The mayor’s speech in Washington that day came during the deliberations of the “super committee” on deficit reduction, which was created as part of a deal to raise the debt ceiling earlier that year. The committee ended up effectively punting the issue into the 2012 election cycle. In the meantime, Bloomberg has continued to make his case for Simpson-Bowles-like reform, and in so doing, hinting at the role he might occupy once his third term expires in 2013.

Bloomberg, mayor of the nation’s financial capital, a self-made billionaire who was a Democrat before he turned Republican (and then, later, independent), has been carving out a role in the national economic debate that bears some resemblance to that of another hugely successful and publicly interested businessman, Warren Buffet. Like Buffet, Bloomberg purports to be able to speak both the language of business and the language of public policy in a way both worlds can understand.

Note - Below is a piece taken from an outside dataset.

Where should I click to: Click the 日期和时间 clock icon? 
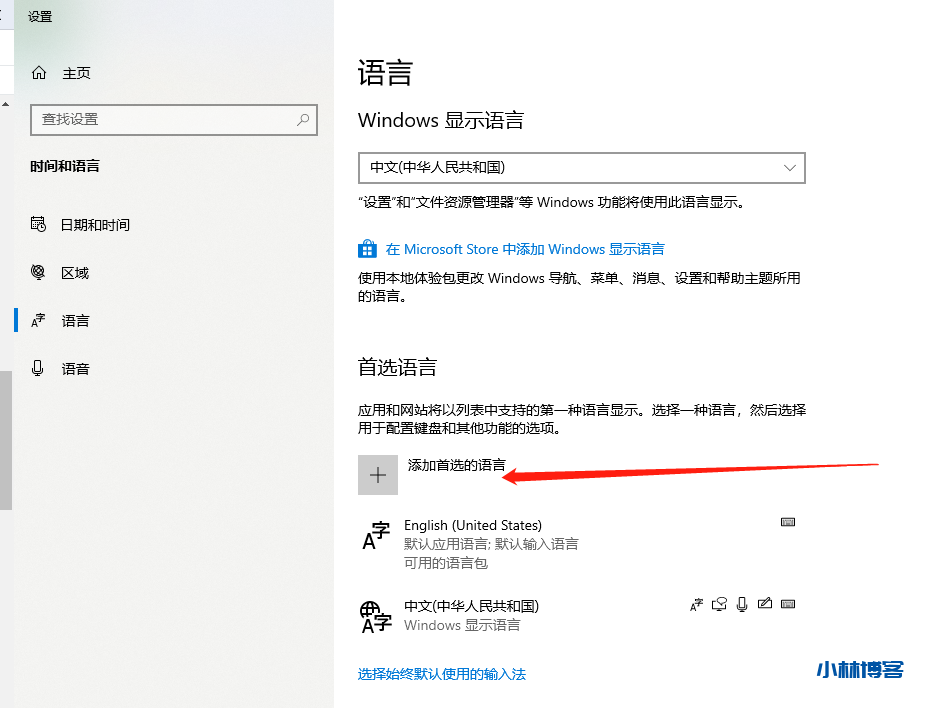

“As someone who has been on both sides of business and government, I’ve seen how the two sides often talk past each other,” said Bloomberg in November. “Last week at Senator Michael Bennet’s request, I convened a dinner with a bipartisan group of senators and New York business leaders ... Some of the business leaders expressed the concern that they are not being heard in Washington, and I think they’re half right. They are being heard, but they are not being understood. And hopefully this morning I can do a little translating for them. “

Unlike Buffet, who has been happy to see his views (and his employees) put in the service of the president's agenda, Bloomberg has maintained the posture of an anti-partisan, condemning bickering and inaction in "Washington" and decrying a lack of leadership in Congress and the White House. And in advocating the recommendations of the president's commission, Bloomberg is indeed putting himself in a place where neither party particularly wants to go; the president initially recoiled at the committee's recommendations on entitlements (before eventually coming around to something very much like them), and Republicans rejected any plan that included tax hikes.

But substantively, Bloomberg's prescriptions on taxes have placed him on the Democratic side of the equation, and in the case of allowing all the Bush-era rates to expire, he is actually to the left of Obama.

Even then, his position is framed in terms of creating a hospitable, stable environment for businesses.

“They are not going to make major investment decisions until they know how Washington intends to grapple with our huge deficits, and right now they have no idea how or if that’s going to be accomplished,” the mayor said in November.

On Super Bowl Sunday, Bloomberg appeared on "Meet the Press" (from Indianapolis) and made the same case.

“What the president should do is just veto I think any extension of the Bush-era tax cuts for everybody,” said Bloomberg. “We’re all in this together. We should all pony up and help close the deficit, and then adopt the Simpson-Bowles plan, which was done thoughtfully, and it wasn’t horse-trading. It was trying to strike a balance between the things we need and the things we’d like.”